Input material
--- START ---
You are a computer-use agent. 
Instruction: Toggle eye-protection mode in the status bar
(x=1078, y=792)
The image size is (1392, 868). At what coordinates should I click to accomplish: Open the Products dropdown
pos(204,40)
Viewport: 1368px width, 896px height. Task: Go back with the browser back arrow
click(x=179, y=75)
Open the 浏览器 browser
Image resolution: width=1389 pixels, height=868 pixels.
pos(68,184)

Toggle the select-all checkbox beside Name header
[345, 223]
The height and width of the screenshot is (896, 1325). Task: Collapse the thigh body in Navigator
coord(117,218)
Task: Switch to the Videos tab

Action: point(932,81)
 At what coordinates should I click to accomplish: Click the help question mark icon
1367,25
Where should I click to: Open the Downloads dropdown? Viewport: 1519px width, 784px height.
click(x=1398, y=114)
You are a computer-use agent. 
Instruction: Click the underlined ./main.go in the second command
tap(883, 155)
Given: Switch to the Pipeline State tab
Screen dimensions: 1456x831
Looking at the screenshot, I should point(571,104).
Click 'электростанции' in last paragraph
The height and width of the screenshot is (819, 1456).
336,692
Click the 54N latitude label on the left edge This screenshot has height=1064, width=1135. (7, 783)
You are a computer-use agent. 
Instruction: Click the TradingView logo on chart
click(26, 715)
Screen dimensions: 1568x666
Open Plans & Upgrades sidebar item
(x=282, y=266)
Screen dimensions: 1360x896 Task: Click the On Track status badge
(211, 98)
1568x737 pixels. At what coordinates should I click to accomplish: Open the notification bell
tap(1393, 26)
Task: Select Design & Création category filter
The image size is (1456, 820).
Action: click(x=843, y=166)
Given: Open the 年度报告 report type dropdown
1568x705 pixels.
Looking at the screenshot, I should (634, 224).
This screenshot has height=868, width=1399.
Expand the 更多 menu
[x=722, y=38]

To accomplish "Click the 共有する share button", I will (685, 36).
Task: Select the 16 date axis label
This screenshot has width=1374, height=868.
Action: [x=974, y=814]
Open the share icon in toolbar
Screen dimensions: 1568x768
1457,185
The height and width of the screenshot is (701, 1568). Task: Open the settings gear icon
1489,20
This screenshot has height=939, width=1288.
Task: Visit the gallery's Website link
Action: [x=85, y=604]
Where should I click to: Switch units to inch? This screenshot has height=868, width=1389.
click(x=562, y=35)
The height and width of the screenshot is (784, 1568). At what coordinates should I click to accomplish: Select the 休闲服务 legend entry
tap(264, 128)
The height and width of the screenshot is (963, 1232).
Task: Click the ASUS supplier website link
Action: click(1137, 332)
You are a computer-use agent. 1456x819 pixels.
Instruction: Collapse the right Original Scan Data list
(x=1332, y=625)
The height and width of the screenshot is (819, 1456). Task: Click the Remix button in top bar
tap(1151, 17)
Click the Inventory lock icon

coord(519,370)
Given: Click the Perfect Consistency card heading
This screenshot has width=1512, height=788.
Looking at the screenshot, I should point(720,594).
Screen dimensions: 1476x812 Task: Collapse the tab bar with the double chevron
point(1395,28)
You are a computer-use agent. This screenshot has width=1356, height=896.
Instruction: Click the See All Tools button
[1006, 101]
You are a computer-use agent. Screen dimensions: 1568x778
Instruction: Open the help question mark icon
--- END ---
Work to be completed
Each entry must be reproduced exactly, with nothing added or dropped.

Result
You are a computer-use agent. 
Instruction: Toggle eye-protection mode in the status bar
(x=1078, y=792)
The image size is (1392, 868). At what coordinates should I click to accomplish: Open the Products dropdown
pos(204,40)
Viewport: 1368px width, 896px height. Task: Go back with the browser back arrow
click(x=179, y=75)
Open the 浏览器 browser
Image resolution: width=1389 pixels, height=868 pixels.
pos(68,184)

Toggle the select-all checkbox beside Name header
[345, 223]
The height and width of the screenshot is (896, 1325). Task: Collapse the thigh body in Navigator
coord(117,218)
Task: Switch to the Videos tab

Action: point(932,81)
 At what coordinates should I click to accomplish: Click the help question mark icon
1367,25
Where should I click to: Open the Downloads dropdown? Viewport: 1519px width, 784px height.
click(x=1398, y=114)
You are a computer-use agent. 
Instruction: Click the underlined ./main.go in the second command
tap(883, 155)
Given: Switch to the Pipeline State tab
Screen dimensions: 1456x831
Looking at the screenshot, I should point(571,104).
Click 'электростанции' in last paragraph
The height and width of the screenshot is (819, 1456).
336,692
Click the 54N latitude label on the left edge This screenshot has height=1064, width=1135. (7, 783)
You are a computer-use agent. 
Instruction: Click the TradingView logo on chart
click(26, 715)
Screen dimensions: 1568x666
Open Plans & Upgrades sidebar item
(x=282, y=266)
Screen dimensions: 1360x896 Task: Click the On Track status badge
(211, 98)
1568x737 pixels. At what coordinates should I click to accomplish: Open the notification bell
tap(1393, 26)
Task: Select Design & Création category filter
The image size is (1456, 820).
Action: click(x=843, y=166)
Given: Open the 年度报告 report type dropdown
1568x705 pixels.
Looking at the screenshot, I should (634, 224).
This screenshot has height=868, width=1399.
Expand the 更多 menu
[x=722, y=38]

To accomplish "Click the 共有する share button", I will (685, 36).
Task: Select the 16 date axis label
This screenshot has width=1374, height=868.
Action: [x=974, y=814]
Open the share icon in toolbar
Screen dimensions: 1568x768
1457,185
The height and width of the screenshot is (701, 1568). Task: Open the settings gear icon
1489,20
This screenshot has height=939, width=1288.
Task: Visit the gallery's Website link
Action: [x=85, y=604]
Where should I click to: Switch units to inch? This screenshot has height=868, width=1389.
click(x=562, y=35)
The height and width of the screenshot is (784, 1568). At what coordinates should I click to accomplish: Select the 休闲服务 legend entry
tap(264, 128)
The height and width of the screenshot is (963, 1232).
Task: Click the ASUS supplier website link
Action: click(1137, 332)
You are a computer-use agent. 1456x819 pixels.
Instruction: Collapse the right Original Scan Data list
(x=1332, y=625)
The height and width of the screenshot is (819, 1456). Task: Click the Remix button in top bar
tap(1151, 17)
Click the Inventory lock icon

coord(519,370)
Given: Click the Perfect Consistency card heading
This screenshot has width=1512, height=788.
Looking at the screenshot, I should point(720,594).
Screen dimensions: 1476x812 Task: Collapse the tab bar with the double chevron
point(1395,28)
You are a computer-use agent. This screenshot has width=1356, height=896.
Instruction: Click the See All Tools button
[1006, 101]
You are a computer-use agent. Screen dimensions: 1568x778
Instruction: Open the help question mark icon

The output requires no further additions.